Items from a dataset

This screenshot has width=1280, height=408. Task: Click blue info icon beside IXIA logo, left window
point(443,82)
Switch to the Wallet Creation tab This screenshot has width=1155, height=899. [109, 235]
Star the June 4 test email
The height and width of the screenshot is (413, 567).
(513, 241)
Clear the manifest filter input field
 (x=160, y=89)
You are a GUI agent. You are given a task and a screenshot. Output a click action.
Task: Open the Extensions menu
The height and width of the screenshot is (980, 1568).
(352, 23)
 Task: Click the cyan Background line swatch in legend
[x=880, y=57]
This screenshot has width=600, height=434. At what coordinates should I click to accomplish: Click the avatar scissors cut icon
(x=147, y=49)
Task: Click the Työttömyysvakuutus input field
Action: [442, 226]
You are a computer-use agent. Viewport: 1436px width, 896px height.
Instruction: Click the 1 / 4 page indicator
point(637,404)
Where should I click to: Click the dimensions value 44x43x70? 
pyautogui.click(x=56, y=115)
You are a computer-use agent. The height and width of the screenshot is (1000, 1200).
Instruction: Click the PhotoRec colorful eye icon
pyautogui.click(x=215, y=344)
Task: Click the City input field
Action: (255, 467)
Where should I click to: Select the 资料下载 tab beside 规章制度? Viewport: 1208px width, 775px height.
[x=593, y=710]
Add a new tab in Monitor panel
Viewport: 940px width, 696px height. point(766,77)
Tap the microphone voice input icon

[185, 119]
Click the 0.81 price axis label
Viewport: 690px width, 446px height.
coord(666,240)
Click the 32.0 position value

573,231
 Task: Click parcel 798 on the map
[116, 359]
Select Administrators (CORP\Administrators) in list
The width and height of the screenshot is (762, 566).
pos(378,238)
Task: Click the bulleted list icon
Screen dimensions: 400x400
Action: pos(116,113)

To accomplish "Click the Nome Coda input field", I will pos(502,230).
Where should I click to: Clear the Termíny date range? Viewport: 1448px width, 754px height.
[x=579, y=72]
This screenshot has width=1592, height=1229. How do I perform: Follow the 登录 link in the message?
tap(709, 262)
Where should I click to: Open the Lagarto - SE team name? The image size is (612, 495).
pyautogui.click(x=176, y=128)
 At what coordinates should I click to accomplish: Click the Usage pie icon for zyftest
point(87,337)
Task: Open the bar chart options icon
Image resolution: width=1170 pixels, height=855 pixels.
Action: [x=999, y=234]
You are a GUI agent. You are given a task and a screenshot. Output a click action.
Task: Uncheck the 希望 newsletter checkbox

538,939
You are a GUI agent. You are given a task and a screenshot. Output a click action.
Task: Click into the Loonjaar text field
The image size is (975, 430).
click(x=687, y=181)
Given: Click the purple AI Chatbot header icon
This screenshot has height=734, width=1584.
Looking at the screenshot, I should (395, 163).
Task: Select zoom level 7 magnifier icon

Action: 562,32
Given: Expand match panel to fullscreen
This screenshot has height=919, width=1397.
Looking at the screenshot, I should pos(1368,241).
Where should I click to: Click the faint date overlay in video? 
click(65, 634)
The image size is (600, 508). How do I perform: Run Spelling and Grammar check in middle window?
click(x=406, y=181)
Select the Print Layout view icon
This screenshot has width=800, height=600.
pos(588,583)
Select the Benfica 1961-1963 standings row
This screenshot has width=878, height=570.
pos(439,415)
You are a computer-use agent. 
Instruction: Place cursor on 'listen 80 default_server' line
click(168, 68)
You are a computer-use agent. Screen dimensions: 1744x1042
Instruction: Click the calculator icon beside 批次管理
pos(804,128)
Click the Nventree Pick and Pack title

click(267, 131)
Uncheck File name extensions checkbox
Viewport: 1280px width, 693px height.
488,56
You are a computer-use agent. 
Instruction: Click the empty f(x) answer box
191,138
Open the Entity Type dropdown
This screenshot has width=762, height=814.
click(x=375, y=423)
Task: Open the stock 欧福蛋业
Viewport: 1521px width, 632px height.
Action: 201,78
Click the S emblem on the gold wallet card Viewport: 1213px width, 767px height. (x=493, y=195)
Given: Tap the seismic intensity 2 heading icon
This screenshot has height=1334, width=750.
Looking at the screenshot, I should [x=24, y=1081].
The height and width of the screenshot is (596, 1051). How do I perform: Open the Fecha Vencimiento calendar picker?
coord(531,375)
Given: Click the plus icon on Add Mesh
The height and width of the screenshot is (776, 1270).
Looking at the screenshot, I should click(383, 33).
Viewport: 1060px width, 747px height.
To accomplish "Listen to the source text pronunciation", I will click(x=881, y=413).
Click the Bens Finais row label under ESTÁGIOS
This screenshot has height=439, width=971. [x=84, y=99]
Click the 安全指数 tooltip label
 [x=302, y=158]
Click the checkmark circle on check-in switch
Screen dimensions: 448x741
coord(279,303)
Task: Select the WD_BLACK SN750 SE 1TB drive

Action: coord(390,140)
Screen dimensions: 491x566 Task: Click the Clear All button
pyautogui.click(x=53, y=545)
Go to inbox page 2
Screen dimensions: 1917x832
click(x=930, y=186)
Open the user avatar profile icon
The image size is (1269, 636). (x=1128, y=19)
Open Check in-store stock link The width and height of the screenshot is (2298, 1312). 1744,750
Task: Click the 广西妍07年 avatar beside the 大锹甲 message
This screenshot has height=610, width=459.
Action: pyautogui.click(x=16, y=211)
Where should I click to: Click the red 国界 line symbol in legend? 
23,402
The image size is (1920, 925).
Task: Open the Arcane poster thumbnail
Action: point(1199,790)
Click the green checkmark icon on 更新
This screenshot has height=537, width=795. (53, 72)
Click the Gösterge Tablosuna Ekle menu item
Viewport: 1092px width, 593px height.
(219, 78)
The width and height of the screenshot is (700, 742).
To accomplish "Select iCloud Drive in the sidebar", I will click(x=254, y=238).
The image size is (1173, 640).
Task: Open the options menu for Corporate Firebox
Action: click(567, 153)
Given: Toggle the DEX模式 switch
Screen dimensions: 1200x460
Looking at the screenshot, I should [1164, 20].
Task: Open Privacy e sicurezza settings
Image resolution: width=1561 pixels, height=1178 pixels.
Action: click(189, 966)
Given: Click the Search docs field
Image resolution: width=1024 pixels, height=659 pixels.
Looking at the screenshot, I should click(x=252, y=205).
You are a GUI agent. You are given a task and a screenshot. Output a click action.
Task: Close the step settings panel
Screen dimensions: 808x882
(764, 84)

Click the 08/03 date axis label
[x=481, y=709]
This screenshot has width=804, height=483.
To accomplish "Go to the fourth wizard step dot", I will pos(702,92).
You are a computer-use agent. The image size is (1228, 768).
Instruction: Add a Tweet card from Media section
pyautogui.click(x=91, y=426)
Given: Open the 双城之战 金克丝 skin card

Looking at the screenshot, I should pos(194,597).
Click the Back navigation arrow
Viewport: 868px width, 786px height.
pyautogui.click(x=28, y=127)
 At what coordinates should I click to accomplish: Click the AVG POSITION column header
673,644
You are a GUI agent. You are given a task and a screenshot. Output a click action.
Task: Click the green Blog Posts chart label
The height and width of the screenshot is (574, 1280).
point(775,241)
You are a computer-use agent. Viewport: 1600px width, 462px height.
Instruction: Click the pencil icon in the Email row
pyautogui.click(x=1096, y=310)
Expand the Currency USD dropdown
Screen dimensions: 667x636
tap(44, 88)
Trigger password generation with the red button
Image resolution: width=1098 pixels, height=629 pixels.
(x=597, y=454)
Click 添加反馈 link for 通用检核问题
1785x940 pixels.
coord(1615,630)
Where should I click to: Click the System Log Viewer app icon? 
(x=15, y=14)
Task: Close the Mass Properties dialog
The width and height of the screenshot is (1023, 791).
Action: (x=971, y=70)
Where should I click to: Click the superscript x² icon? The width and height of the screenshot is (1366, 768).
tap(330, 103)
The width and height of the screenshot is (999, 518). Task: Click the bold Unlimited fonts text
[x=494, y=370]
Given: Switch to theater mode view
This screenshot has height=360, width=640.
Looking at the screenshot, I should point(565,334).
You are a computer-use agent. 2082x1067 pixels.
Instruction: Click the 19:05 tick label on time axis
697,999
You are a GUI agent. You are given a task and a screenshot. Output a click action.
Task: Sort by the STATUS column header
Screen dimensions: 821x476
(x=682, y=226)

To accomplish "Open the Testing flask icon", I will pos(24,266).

◆ **Exercise brief**
All lines from the beginning of the entries through the line marked "You are a computer-use agent. Viewport: 1436px" are to be output exactly; nothing else belongs in the answer.

◆ **Response to this exercise**
This screenshot has width=1280, height=408. Task: Click blue info icon beside IXIA logo, left window
point(443,82)
Switch to the Wallet Creation tab This screenshot has width=1155, height=899. [109, 235]
Star the June 4 test email
The height and width of the screenshot is (413, 567).
(513, 241)
Clear the manifest filter input field
 (x=160, y=89)
You are a GUI agent. You are given a task and a screenshot. Output a click action.
Task: Open the Extensions menu
The height and width of the screenshot is (980, 1568).
(352, 23)
 Task: Click the cyan Background line swatch in legend
[x=880, y=57]
This screenshot has width=600, height=434. At what coordinates should I click to accomplish: Click the avatar scissors cut icon
(x=147, y=49)
Task: Click the Työttömyysvakuutus input field
Action: [442, 226]
You are a computer-use agent. Viewport: 1436px width, 896px height.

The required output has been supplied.